Johannesburg, May 26 (DPA) A wave of strikes and protests continued Wednesday in South Africa with police arresting 81 striking workers in the Eastern Cape province during a violent demonstration, a little over two weeks before the start of the football World Cup.
Police fired rubber bullets to disperse around 200 workers, who demonstrated as part of a pay dispute in the remote town of Lusikisiki in the Eastern Cape.
A police spokesman told the SAPA news agency that the tea plantation workers had stoned passing vehicles and set fire to a building belonging to the Magwa tea company.
Three of the workers were injured by rubber bullets.
South Africa is in the throes of several strikes, which threaten to cast a pall over the World Cup if not resolved by the June 11 kickoff.
A transport workers’ strike, which began May 10 and affects the country’s ports, has crippled exports of fresh produce and strained fuel supplies.
Members of the South African Transport and Allied Workers’ Union (Satawu) are demanding a 15 percent wage increase.

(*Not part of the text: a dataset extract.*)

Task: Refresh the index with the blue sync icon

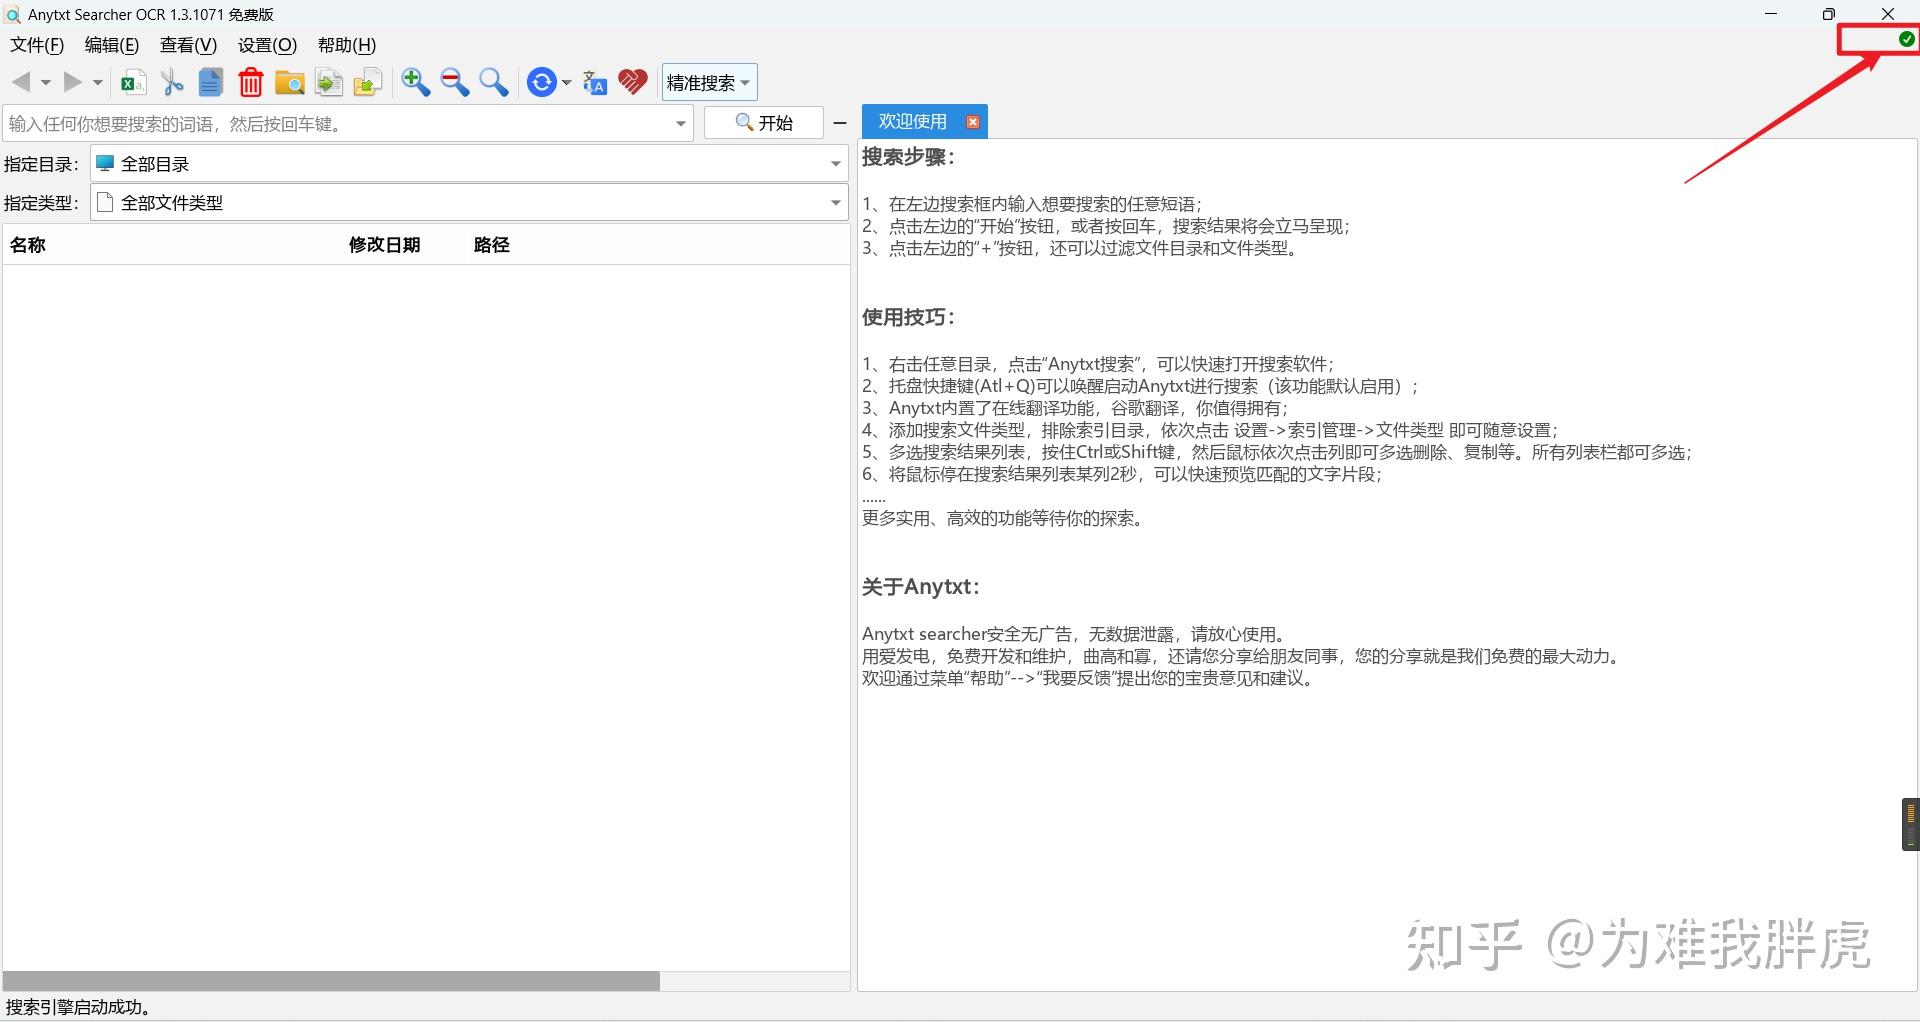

State logistics company Transnet had offered workers 11 percent, but was said by the union to have made a new offer Wednesday. Satawu did not disclose the offer.
The strike is estimated to have cost the economy several hundred million dollars so far.
Workers at state electricity utility Eskom had also threatened to strike for better conditions, but a court granted the company an injunction preventing the workers from laying down tools.
Winters in South Africa always see a spike in protests.
But the government and business community have appealed to trade unions to refrain from striking in the run-up to or during the World Cup, which is being held for the first time in Africa between June 11 and July 11.